Geng performed this analysis with colleagues at Washington University, BJC HealthCare, Saint Louis University, Mercy Health and elsewhere, including senior author Maya Peterson, MD, PhD, of the University of California at Berkeley, and lead programmer and co-author Joshua Schwab, of the University of California at San Francisco. The program — called Local Epidemic Modeling for Management & Action — is publicly available and open source, and the researchers hope that other public health officials across the country will be able to use it to inform pandemic responses in their communities. The most recent version of the program also can incorporate the dynamics of local vaccination rates.
Geng said that models are not crystal balls, but they do project forward what could happen under a set of behavioral and structural conditions.
“While we can never be sure about what would have happened, it’s also not true that we know nothing about the behavior of epidemics,” Geng said. “The model uses real data about the epidemic early on — what actually happened on the ground in St. Louis — to project epidemic course over time under a ‘what if’ scenario. These COVID-19 projections suggest that the city and county dodged a bullet with early social distancing measures.”

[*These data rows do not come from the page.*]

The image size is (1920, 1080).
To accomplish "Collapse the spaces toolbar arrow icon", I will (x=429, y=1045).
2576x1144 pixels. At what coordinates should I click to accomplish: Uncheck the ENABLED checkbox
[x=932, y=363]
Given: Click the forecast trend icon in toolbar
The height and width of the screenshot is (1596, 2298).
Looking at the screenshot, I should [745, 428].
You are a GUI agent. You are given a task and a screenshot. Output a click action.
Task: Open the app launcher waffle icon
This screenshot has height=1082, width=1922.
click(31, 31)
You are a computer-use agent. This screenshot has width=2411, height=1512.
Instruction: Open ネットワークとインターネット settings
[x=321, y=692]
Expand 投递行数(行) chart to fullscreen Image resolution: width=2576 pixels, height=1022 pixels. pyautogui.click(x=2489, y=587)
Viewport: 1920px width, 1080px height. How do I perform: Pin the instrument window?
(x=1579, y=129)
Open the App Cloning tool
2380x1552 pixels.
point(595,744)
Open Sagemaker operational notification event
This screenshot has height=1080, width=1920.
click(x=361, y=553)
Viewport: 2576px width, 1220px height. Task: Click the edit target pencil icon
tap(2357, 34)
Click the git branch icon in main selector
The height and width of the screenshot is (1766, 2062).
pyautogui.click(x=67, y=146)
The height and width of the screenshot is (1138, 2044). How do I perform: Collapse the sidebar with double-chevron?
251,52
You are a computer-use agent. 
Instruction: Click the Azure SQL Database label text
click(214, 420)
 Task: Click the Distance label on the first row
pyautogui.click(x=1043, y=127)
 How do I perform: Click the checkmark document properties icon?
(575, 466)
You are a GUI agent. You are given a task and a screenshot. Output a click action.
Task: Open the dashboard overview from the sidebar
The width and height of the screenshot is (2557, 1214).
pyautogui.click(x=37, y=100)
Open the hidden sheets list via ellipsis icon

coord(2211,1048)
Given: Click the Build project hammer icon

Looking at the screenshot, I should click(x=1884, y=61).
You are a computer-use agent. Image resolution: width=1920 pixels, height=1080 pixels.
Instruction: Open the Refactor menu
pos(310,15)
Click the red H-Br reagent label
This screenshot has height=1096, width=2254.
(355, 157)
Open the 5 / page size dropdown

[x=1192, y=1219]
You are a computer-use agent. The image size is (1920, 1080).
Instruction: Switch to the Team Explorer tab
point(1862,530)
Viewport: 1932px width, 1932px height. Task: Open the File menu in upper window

In related research, Geng — along with first author Ingrid Eshun-Wilson, MBChB, an instructor in medicine, and colleagues at the university’s Brown School, including Virginia McKay, PhD, a research assistant professor, and Vetta Thompson, PhD, the E. Desmond Lee Professor of Racial and Ethnic Diversity — also gauged public opinion on stay-at-home policies by surveying a random sample of Missouri residents. They found that the general public was broadly accepting of such public health policies, including the prohibition of large gatherings and closing social and lifestyle venues, such as bars, restaurants, gyms and hair salons. An analysis of the survey was published July 8 in JAMA Network Open.